Energy audit case study – progressive winery goes even further

Energy efficiency has been a hot topic lately, for both industries and governments. This has been driven by rising power prices, grid instabilities and the advances in solar and storage technologies that allow businesses to take more control of their energy supply. Several state governments have established grant schemes for businesses to conduct energy audits and perform upgrades that reduce energy use. Sustainability Victoria’s Energy Assessment Grants scheme, which is available to wineries in Victoria, is accepting applications until September 2018. Agriculture Victoria has also recently launched its Agriculture Energy Investment Plan which provides on-farm energy assessments for grapegrowers in Victoria. The AWRI website (https://www.awri.com.au/information_services/grants/) provides a list of grants available to grapegrowers and wineries; however, even without a grant, an energy audit can still be a valuable exercise.

Affinity Labs recently performed an energy audit for a medium-sized winery (3,500 t crush) in north-east Victoria. This winery had already taken a number of steps to improve its energy efficiency, but wanted assistance to identify some of the less obvious opportunities for improvement. Benchmarking against other wineries of similar size in the membership database of Entwine (Australia’s wine sector sustainability program) showed that the winery was already in the top 15% of performance in terms of electricity use per tonne of grapes crushed. This had been achieved through:

  • installation of a 100 kW solar photovoltaic system which covered approximately a quarter of the winery’s electricity use, with 70% of electricity generated used on-site and 30% exported to the grid
  • installation of LED lighting inside the cellar and throughout the outdoor tank farm, which reduced electricity use on lighting by 66%
  • replacement of an old chiller with two modern packaged chillers, which allowed one to be run year-round and the second to be only used during vintage when required. Heat recovery was also installed on the primary chiller to pre-heat water for the boiler
  • switching from rotary drum vacuum filtration to cross-flow filtration. 

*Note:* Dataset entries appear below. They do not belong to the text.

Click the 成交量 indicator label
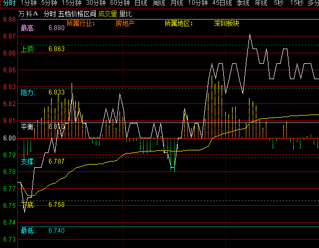This screenshot has height=248, width=319. pyautogui.click(x=107, y=13)
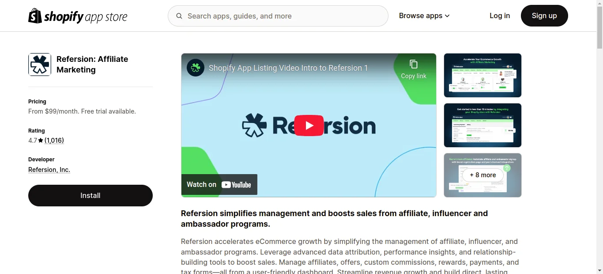Click the rating star icon
This screenshot has width=603, height=274.
tap(41, 141)
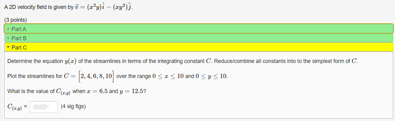Click the 'Determine the equation y(x)' sentence

(x=182, y=61)
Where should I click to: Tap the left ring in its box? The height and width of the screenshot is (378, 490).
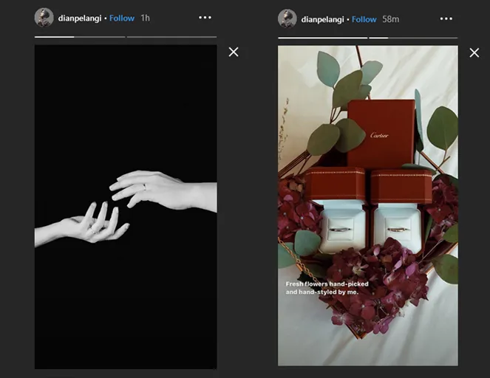pos(341,229)
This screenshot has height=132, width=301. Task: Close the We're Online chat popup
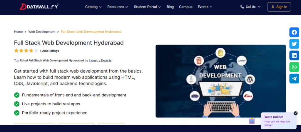(x=295, y=113)
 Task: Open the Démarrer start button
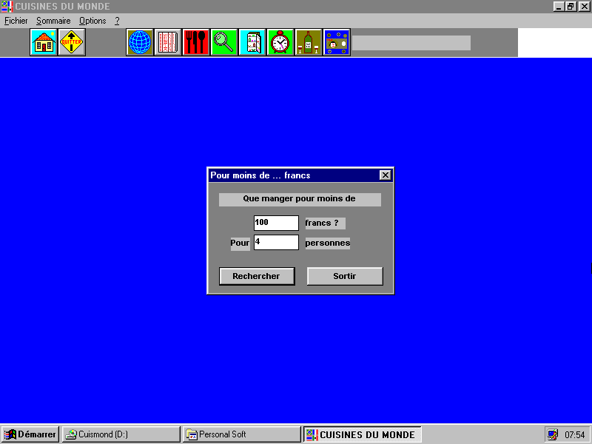(30, 434)
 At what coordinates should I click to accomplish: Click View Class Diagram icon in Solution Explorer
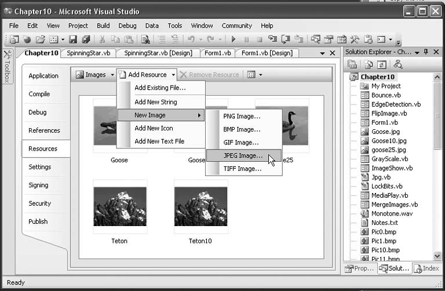(398, 64)
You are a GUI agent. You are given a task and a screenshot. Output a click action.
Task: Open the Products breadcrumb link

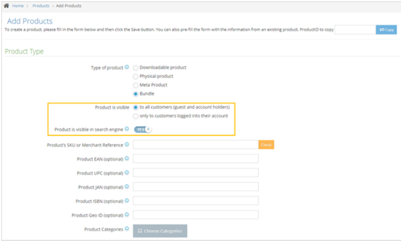tap(41, 5)
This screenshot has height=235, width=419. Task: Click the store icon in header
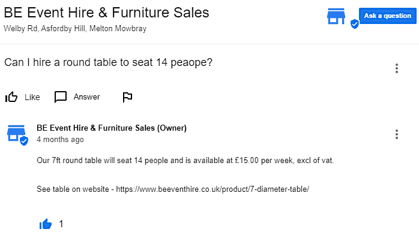pyautogui.click(x=336, y=16)
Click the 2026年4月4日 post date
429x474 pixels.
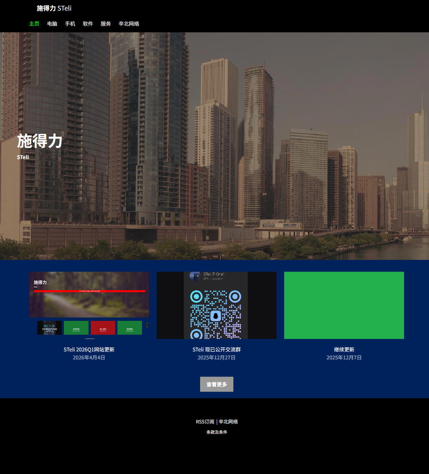click(x=89, y=358)
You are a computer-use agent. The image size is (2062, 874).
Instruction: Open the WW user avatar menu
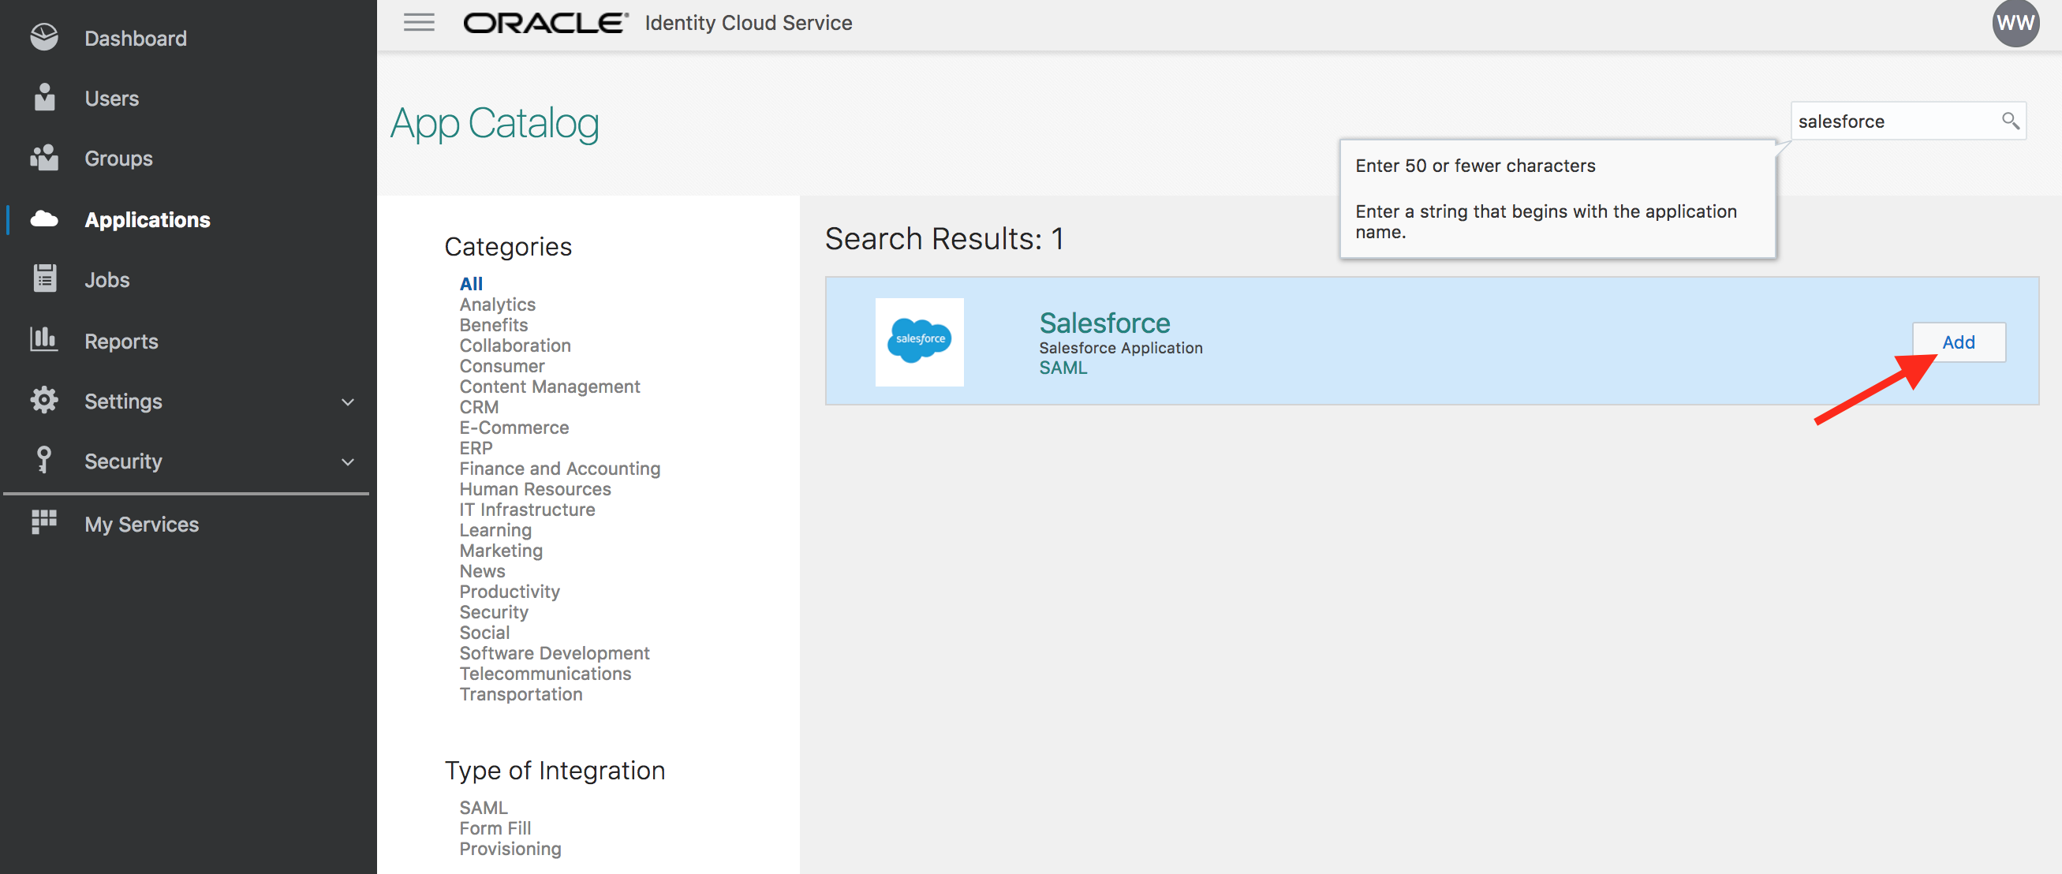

Between 2004 and 2017, the winery reduced its expenditure on grid electricity by almost 60% even though electricity prices increased over that time. An energy audit was requested to investigate the potential to find even more efficiencies.

Case study

The audit started by investigating the winery’s energy trends, equipment usage and winemaking regime to estimate the breakdown of electricity use throughout the winery. This is shown in Figure 1. Breakdown of winery electricity use identified during the energy audit, with a further breakdown of the electricity used for refrigeration.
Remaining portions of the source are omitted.